BEGIN PAGE EXTRACT

# Front Hitch for '04 Chevy Trailblazer



## Centralpafish (Jul 5, 2007)

I'm ready to order a rear for my Trailblazer from a friend of ours but I thought I should not rule out a front rack. When I looked I could not see a good way to attach a hitch up front. As well the truck came equiped with a rear hitch, pig tail the whole package. Opinions please and take longer than 1/2 time. 

Good games so far today, Philly Jack


----------



## Rockfish1 (Apr 8, 2005)

if you have front pull/tow hooks you can hook up a front mount to those attachments... not sure who has them but I've seen plenty of front hitch mounts... lemme make a couple calls and see what I can dig up...


----------



## catman32 (Apr 20, 2005)

*Hey Philly*

Pm shooter or me and we can probably help out.


----------



## Shooter (Nov 14, 2004)

Philly, sorry I havent gotten back with ya yet but still laid up with back problems and can't sit at the puter for long. Catman32 can get up with ya and let ya know all the details.

END PAGE EXTRACT
BEGIN DATASET EXCERPTS

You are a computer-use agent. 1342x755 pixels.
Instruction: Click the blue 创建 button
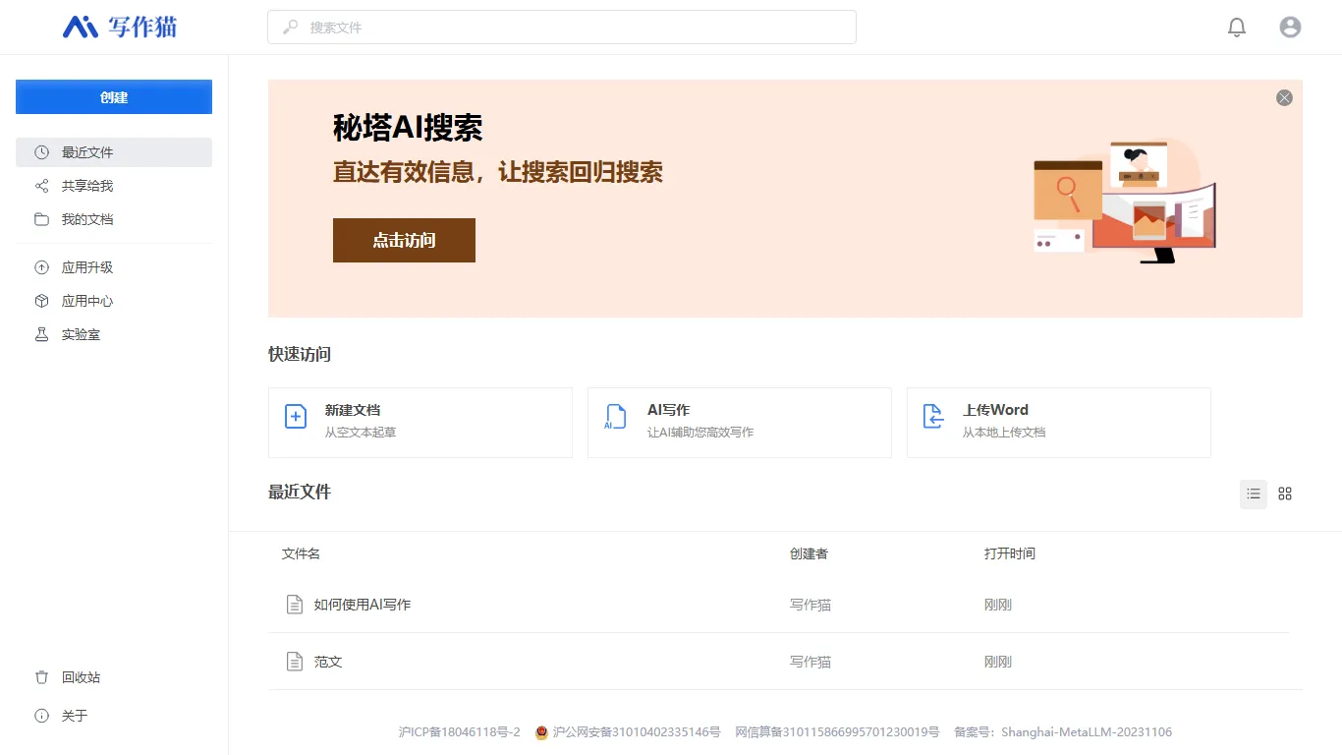tap(113, 96)
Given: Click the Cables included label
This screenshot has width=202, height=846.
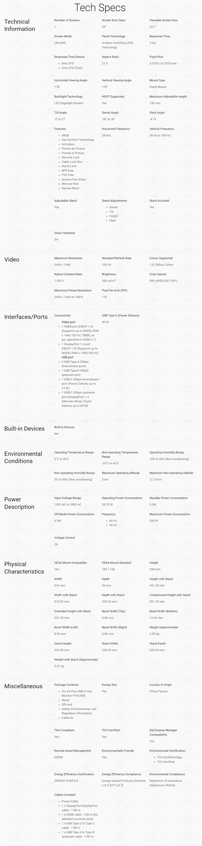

END DATASET EXCERPTS

### WHAT IS ASKED
A – Convert the item-finding records into a JSON list of strings with one string per line, omitting blank lines. Leave the pictures out.
B – Continue the front hitch thread from the point where it stops.
The front hitch thread and the records were taken from separate sources.

### WRITTEN ANSWERS
A –
[
  "You are a computer-use agent. 1342x755 pixels.",
  "Instruction: Click the blue 创建 button",
  "tap(113, 96)",
  "Given: Click the Cables included label",
  "This screenshot has width=202, height=846."
]

B –
I am off to happy pill land :redface:


----------



## fyremanjef (Feb 17, 2005)

Philly,

I have a front rod rack. I had a hidden hitch installed where my tow hooks go, and attached a 2" male adapter to my rod rack. Now I can easily add and remove it when I am at home. Since I live out side of DC and I am in PA every weekend, I would look quite weird with a 24/7 hitch.

As far as front or back, I like the front, as I have an 04 Yukon and enjoy being to open and work from the hatchback.


----------



## notso (Jul 18, 2005)

Looks like Hitches online has a front hitch for you for $139. If that's the way you want to go.


----------



## Centralpafish (Jul 5, 2007)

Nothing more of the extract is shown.